Variables Reference:

  1. array_name (Required) - Name of the array, and the name of the managed application.
  2. location (Required) - Azure location in which to deploy the array.
  3. resource_group_name (Required) - Name of the resource group in which to deploy the managed application.
  4. license_key (Required) - Pure Storage-provided license key.
  5. log_sender_domain (Required) - Domain name used to determine how CBS logs are parsed and treated by Pure Storage Support and Escalations.
  6. alert_recipients (Optional) - List of email addresses to receive alerts.
  7. array_model (Required) - CBS array size to launch. The possible values are V10MUR1 or V20MUR1.
  8. zone (Required) - The Availability Zone within the deployment location.
  9. virtual_network (Required) - Virtual network that contains the network interfaces of the array.
  10. management_subnet (Required) - Subnet containing the management interfaces on the array.
  11. system_subnet (Required) - Subnet for the system interface of the Array.
  12. iscsi_subnet (Required) - Subnet containing the iSCSI interfaces on the array.
  13. replication_subnet (Required) - Subnet containing the replication interfaces on the array.
  14. management_resource_group (Required) - Resource Group containing the Management Network Resources on the array.
  15. system_resource_group (Required) - Resource group name for the virtual network containing the system interfaces.
  16. iscsi_resource_group (Required) - The Resource Group containing the iSCSI Virtual Network.
  17. replication_resource_group (Required) - The Resource Group containing the Replication Virtual Network.
  18. groups (Required) - A list of Azure Active Directory groups that enable their users to approve JIT access requests.

Save the changes to the file, and open a terminal window and navigate to the Terraform deployment directory that has been created, and Run terraform init command to initialize the working directory.

clipboard_e97cee94ee240f7f2ac8a737579382c3a.png

Next, Run the terraform plan command to create the execution plan.

clipboard_ed48cd6566c44f809a4942dbcfc393942.png

 

Finally, Run the terraform apply command to execute the plan and start deploying.

clipboard_e1d61e176b01e9a162eeb00cc78a88eda.png

The Cloud Block Store deployment process takes around 10 to 15 minutes. Go to Azure Managed Applications, A new managed application should be created and in the deployment state.

clipboard_e34a71ca712634ceef062ccafd4e0b091.png

Once the terraform apply command is complete, Run terraform show command to list the output information of the CBS deployment stack. This includes the management IP address that is used to log into the CBS.

clipboard_e086036a5cda71a87907a3b4cc69ba0f2.png

More information can be found by logging to Azure console and navigating to Managed Application, then under the tab Parameters and Output. The Management IP address used to log in CBS is addressed as FloatingManagementIP.
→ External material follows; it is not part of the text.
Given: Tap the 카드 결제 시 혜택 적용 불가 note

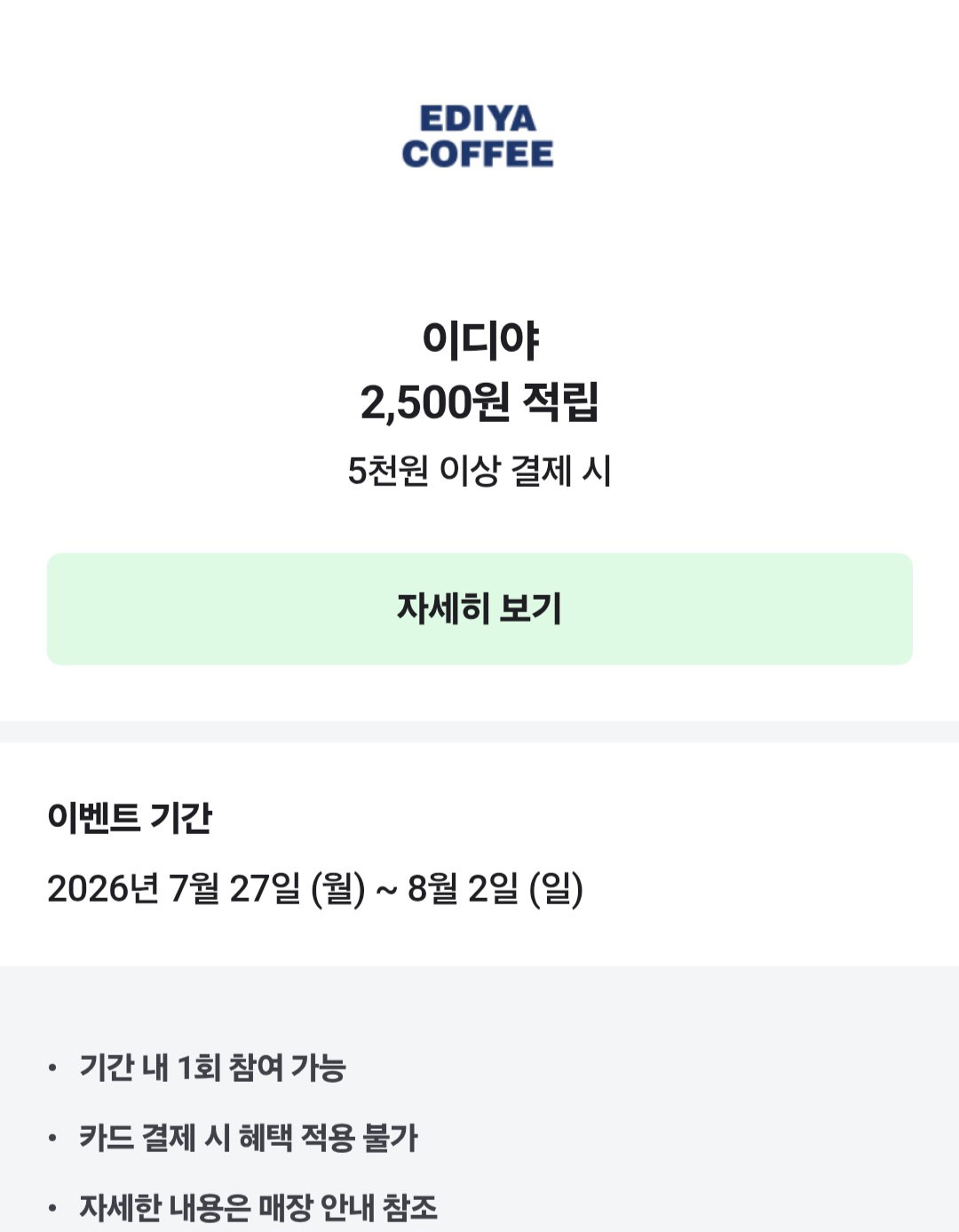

clipboard_eaaf9395e12514c43136f3d1277f589c0.png

Use the Management IP address to log into GUI Management Console via any browser. To access the CBS instance via CLI, refer to Logging onto CBS via CLI section in the Deployment and Configuration Guide.

 

clipboard_e4ebd03179792e6e8529155ea4fb94583.png

Do not use the terraform destroy command to destroy Cloud Block Store instance deployed via Terraform. Please refer to Removing Cloud Block Store section in the Deployment and Configuration Guide and follow the instructions.